Find the optimal change-points using the Poisson loss and the PeakSeg constraint. For N data points and S segments, the functional pruning algorithm is O(S*NlogN) space and O(S*NlogN) time. It recovers the exact solution to the following optimization problem. Let Z be an N-vector of count data (count.vec, non-negative integers) and let W be an N-vector of positive weights (weight.vec). Find the N-vector M of real numbers (segment means) and (N-1)-vector C of change-point indicators in -1,0,1 which minimize the Poisson Loss, sum_[i=1]^N w_i*[m_i-z_i*log(m_i)], subject to constraints: (1) there are exactly S-1 non-zero elements of C, and (2) the first change is up and the next change is down, etc (sum_[i=1]^t c_i in 0,1 for all t<N), and (3) Every zero-valued change-point variable has an equal segment mean after: c_i=0 implies m_i=m_[i+1], (4) every positive-valued change-point variable may have an up change after: c_i=1 implies m_i<=m_[i+1], (5) every negative-valued change-point variable may have a down change after: c_i=-1 implies m_i>=m_[i+1]. Note that when the equality constraints are active for non-zero change-point variables, the recovered model is not feasible for the strict inequality constraints of the PeakSeg problem, and the optimum of the PeakSeg problem is undefined.

Usage

PeakSegPDPA(count.vec, 
    weight.vec = rep(1, 
        length(count.vec)), 
    max.segments = NULL)

Arguments

count.vec	integer vector of count data.
weight.vec	numeric vector (same length as count.vec) of positive weights.
max.segments	integer of length 1: maximum number of segments (must be >= 2).

Value

List of model parameters. count.vec, weight.vec, n.data, max.segments (input parameters), cost.mat (optimal Poisson loss), ends.mat (optimal position of segment ends, 1-indexed), mean.mat (optimal segment means), intervals.mat (number of intervals stored by the functional pruning algorithm). To recover the solution in terms of (M,C) variables, see the example.

Author(s)

Toby Dylan Hocking <[email protected]> [aut, cre]

Examples

## Use the algo to compute the solution list.
data("H3K4me3_XJ_immune_chunk1", envir=environment())
by.sample <-
  split(H3K4me3_XJ_immune_chunk1, H3K4me3_XJ_immune_chunk1$sample.id)
n.data.vec <- sapply(by.sample, nrow)
one <- by.sample[[1]]
count.vec <- one$coverage
weight.vec <- with(one, chromEnd-chromStart)
max.segments <- 19L
fit <- PeakSegPDPA(count.vec, weight.vec, max.segments)

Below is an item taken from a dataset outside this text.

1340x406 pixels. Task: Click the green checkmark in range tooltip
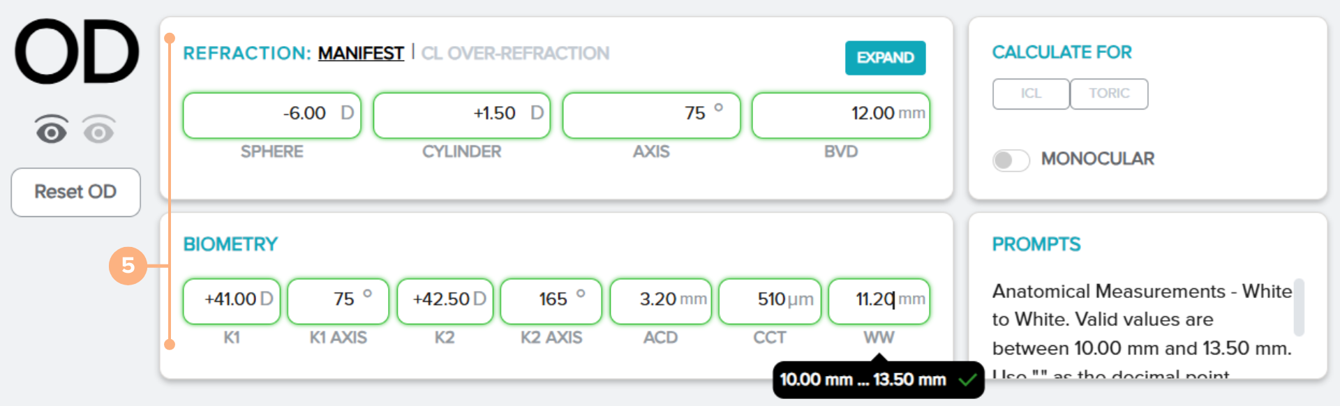[x=967, y=380]
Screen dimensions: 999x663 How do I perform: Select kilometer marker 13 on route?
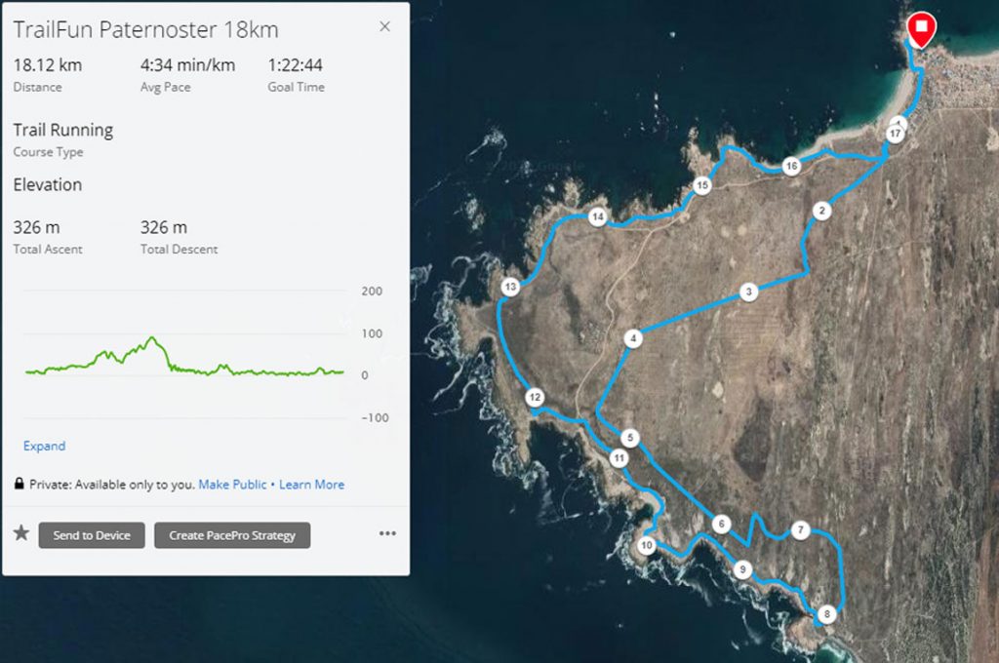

## Recover the solution in terms of (M,C) variables.
n.segs <- 11L
change.vec <- fit$ends.mat[n.segs, 2:n.segs]
change.sign.vec <- rep(c(1, -1), length(change.vec)/2)
end.vec <- c(change.vec, fit$n.data)
start.vec <- c(1, change.vec+1)
length.vec <- end.vec-start.vec+1
mean.vec <- fit$mean.mat[n.segs, 1:n.segs]
M.vec <- rep(mean.vec, length.vec)
C.vec <- rep(0, fit$n.data-1)
C.vec[change.vec] <- change.sign.vec
diff.vec <- diff(M.vec)
data.frame(
  change=c(C.vec, NA),
  mean=M.vec,
  equality.constraint.active=c(sign(diff.vec) != C.vec, NA))
stopifnot(cumsum(sign(C.vec)) %in% c(0, 1))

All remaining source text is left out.